Start of DATA TO PROCESS

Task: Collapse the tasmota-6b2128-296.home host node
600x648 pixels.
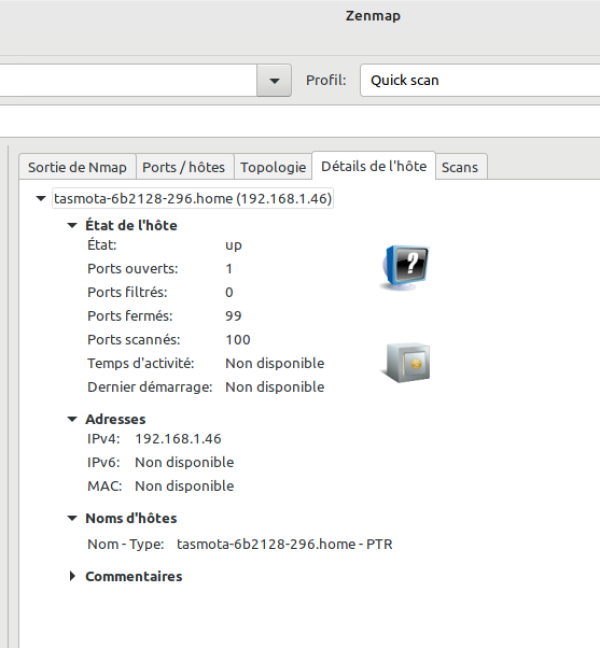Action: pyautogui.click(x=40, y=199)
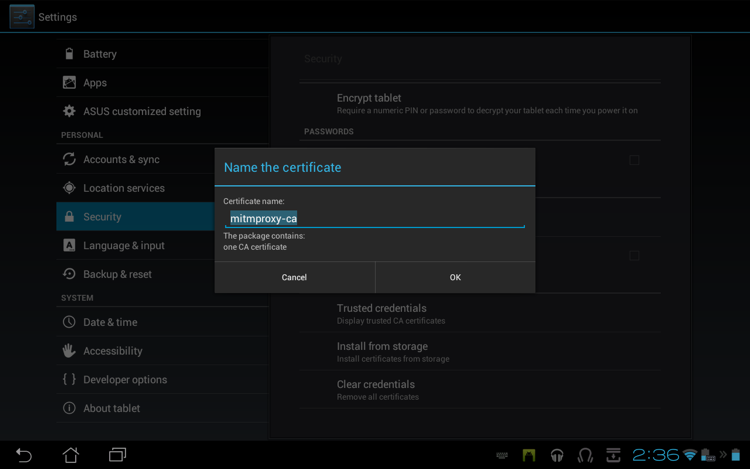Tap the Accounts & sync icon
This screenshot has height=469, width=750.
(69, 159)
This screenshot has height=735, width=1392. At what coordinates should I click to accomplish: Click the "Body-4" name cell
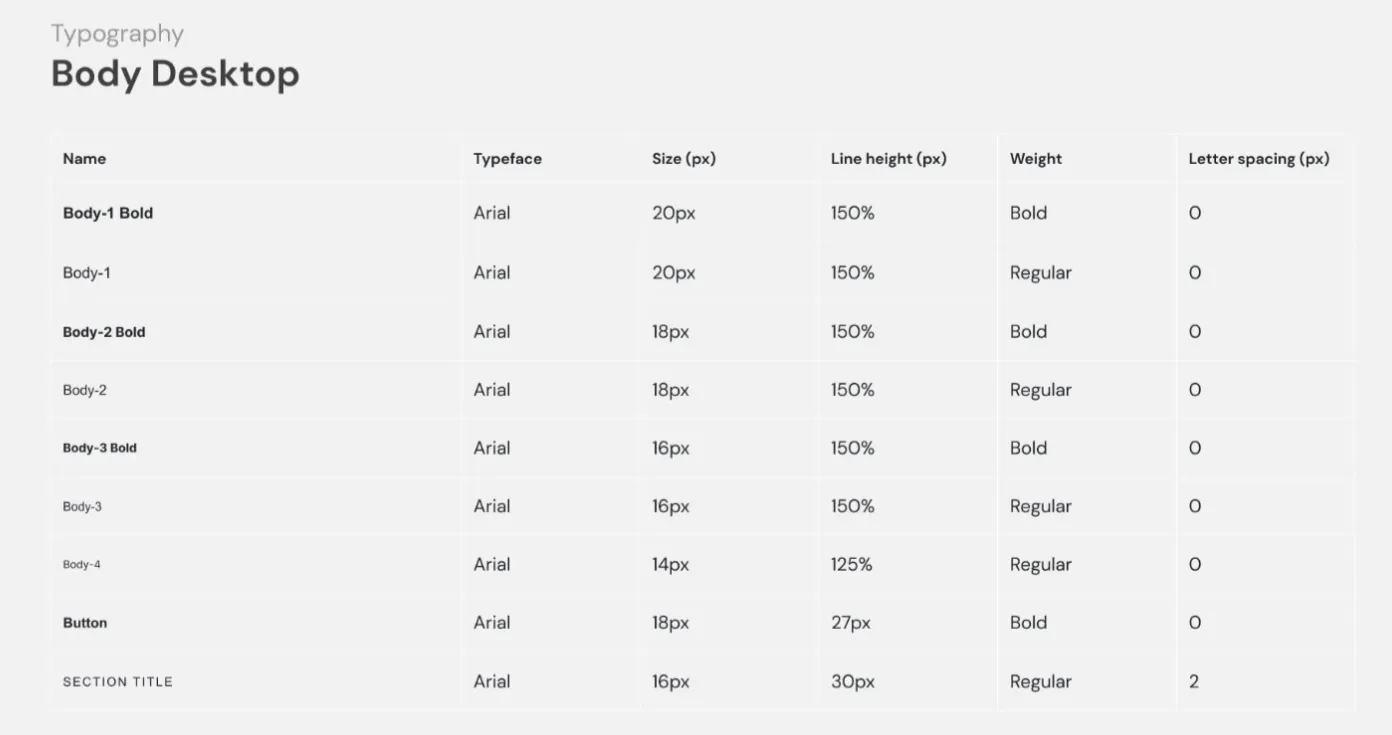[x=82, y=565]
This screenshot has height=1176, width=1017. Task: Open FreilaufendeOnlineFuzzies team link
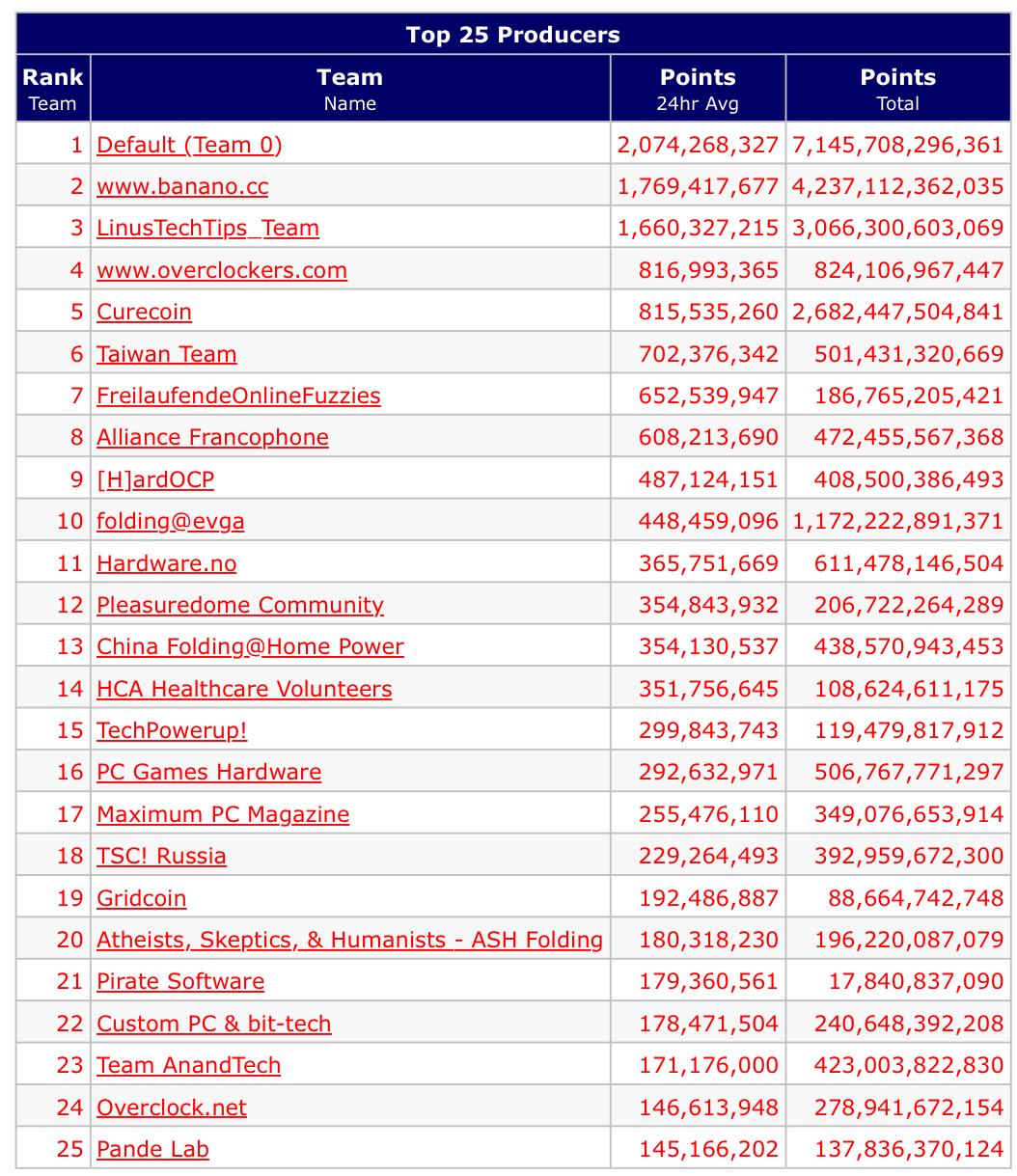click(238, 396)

End of DATA TO PROCESS

▶ _WHAT THE TASK REQUIRES_
Beginning with the line holding "600x648 pixels.", copy each line exactly through the end of the records above, and leave every picture out.

▶ _RESULT OF THE EXERCISE_
600x648 pixels.
Action: pyautogui.click(x=40, y=199)
Tap the Accounts & sync icon
This screenshot has height=469, width=750.
(69, 159)
This screenshot has height=735, width=1392. At what coordinates should I click to accomplish: Click the "Body-4" name cell
[x=82, y=565]
This screenshot has height=1176, width=1017. Task: Open FreilaufendeOnlineFuzzies team link
click(238, 396)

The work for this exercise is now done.